LINCOLN SQUARE — Two Buck Chuck has taken a lot of the fear, and snobbery, out of buying wine — it's so cheap, who cares if it's good or not?
A new service, Tasting Room, goes Trader Joe's one better, delivering a wine-tasting kit to your home, determining your preferences via a quick web survey and then shipping a case of vino based on what you like.
"This is a way to make sure you don't wind up paying for bottles you don't want," said Eric Arnold, editorial director of Lot18, which acquired Tasting Room's trademark and equipment.
At a recent preview of Tasting Room, held at Gather restaurant, Arnold ran a demo of the service, which is currently operating in Beta mode and accepting reservations for membership.
The Tasting Room kit — the cost is $10, essentially your membership fee — contains six different 50 milliliter bottles, two white and four red.
Play sommelier and pour the samples into your fanciest stemware. Or not.
"You can use six separate glasses or use a juice glass," Arnold said. "Whatever you're comfortable with."
After users log onto TastingRoom.com, the site walks them through the tasting process. After each sip, or gulp, the program asks a series of simple questions: Did you like the wine or not? A lot or a little? Better than the previous wine? A lot or a little?
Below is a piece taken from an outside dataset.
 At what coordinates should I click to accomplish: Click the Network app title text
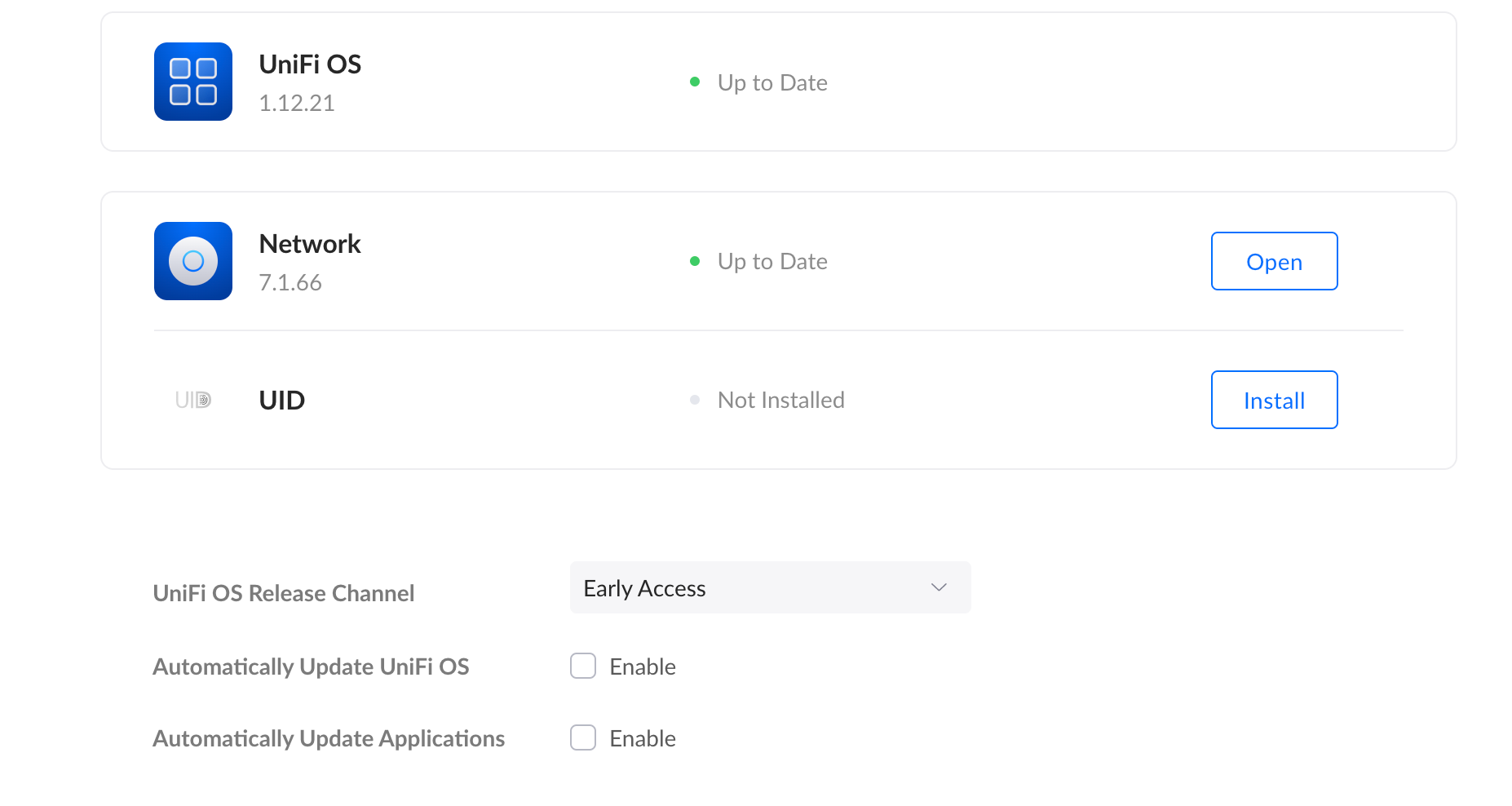(310, 244)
At the end of the tasting, users will receive a red profile and white profile. "Big Red," for example, favors cabernet sauvignon, whereas "Class Act" leans toward grenache-syrah blends.
"If you ask people what kind of wine they like, most can't articulate it," Arnold said. Tasting Room provides them with that vocabulary.
Profiles also arm users with information — food pairings, regions that produce the wines of your choice, wines to avoid — that could prove helpful at restaurants or when shopping.
Every three months, Tasting Room will ship members a case of wine based on their profile — $80 for the first case, $149 thereafter.
The price per bottle is essentially the same as what customers would pay at a local wine shop, Arnold conceded. "It's convenience," he said of the Tasting Room advantage.
By rating the wines received, customers can further refine their profile.
Said Arnold, "It actually kind of works with everybody."